To all at my former school,

I, Kitty Churchill do hereby apologise for the bin room incidents, for excessively backcombing my hair, for hitting Carol Parsons of 4C in the mouth with a G-clamp, for my non-regulation knickers, for laughing till I peed when the deaconess fell off the stage during Harvest Festival, for locking Mr Blunden in the art cupboard and thus contributing to his eventual nervous breakdown and for robbing the sanitary dispenser blind. What can I say? I was crying out for attention and it was a shame that I had to go as far as I have to find it. If only you lot at the secondary modern had believed in Miss Prim’s brand of tough love.

I took off my uniform and Miss Prim was waiting for me in the kitchen with tea and sympathy.

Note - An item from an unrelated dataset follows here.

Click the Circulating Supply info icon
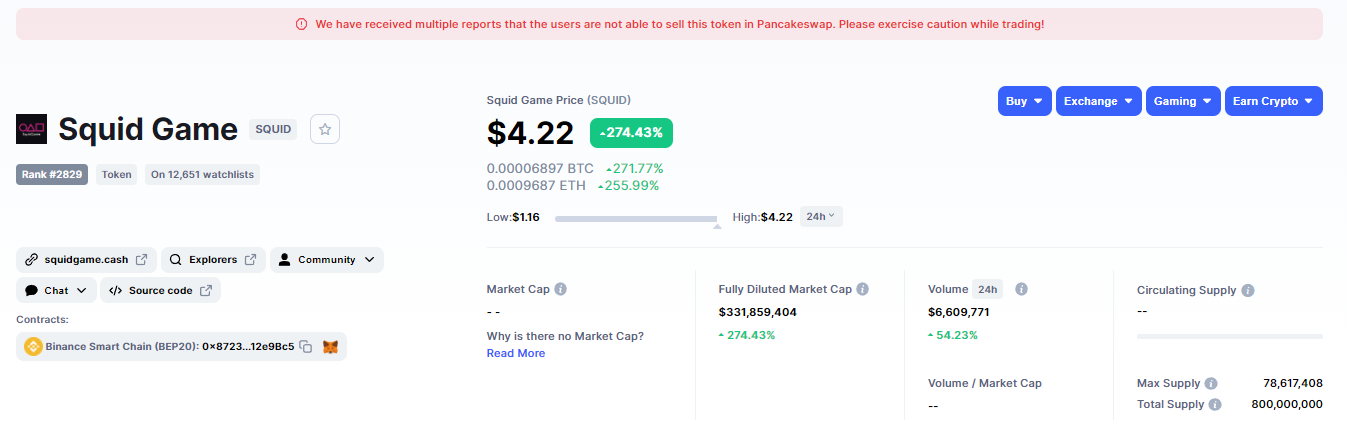This screenshot has width=1347, height=430. (x=1248, y=291)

‘Did you think your punishment was light, medium or severe? she asked, removing the tea cosy.

Severe, I thought, but I knew that if I said that she would wonder why I went there in the first place. ‘Medium. No sugar for me, thank you.’

Miss Prim played mum and told me that on the contrary my punishment had been very light. She said that I obviously had a low pain threshold and would write this down on my school card for the new term. We discussed the possible school days and weekends I could attend. I must say I was very tempted by the weekend girls-only (special girls allowed) school which placed particular emphasis on the ‘feminine arts’. These included deportment, elocution and flower arranging. But thinking about what I could do to a handful of ‘mums and a block of oasis, I decided that maybe it would be easier on my bum if I went for a one-day mixed school.

The train home was full of businessmen talking in very loud voices. As I sat, squirming from my bruises, I began to wonder about the task I’d set myself. I felt very removed from the normality around me. Then thinking about it further, I realised that the ‘normal’ businessmen sitting around me were probably doing the same things as me on a far more regular basis.

Ben was waiting for me when I got home. He insisted that I show him my bruises.

‘So what video have you rented?’ I asked, pulling down my knickers for the nth time that day.

Magnificent Obsession,’ he replied. ‘You want to put something on that.’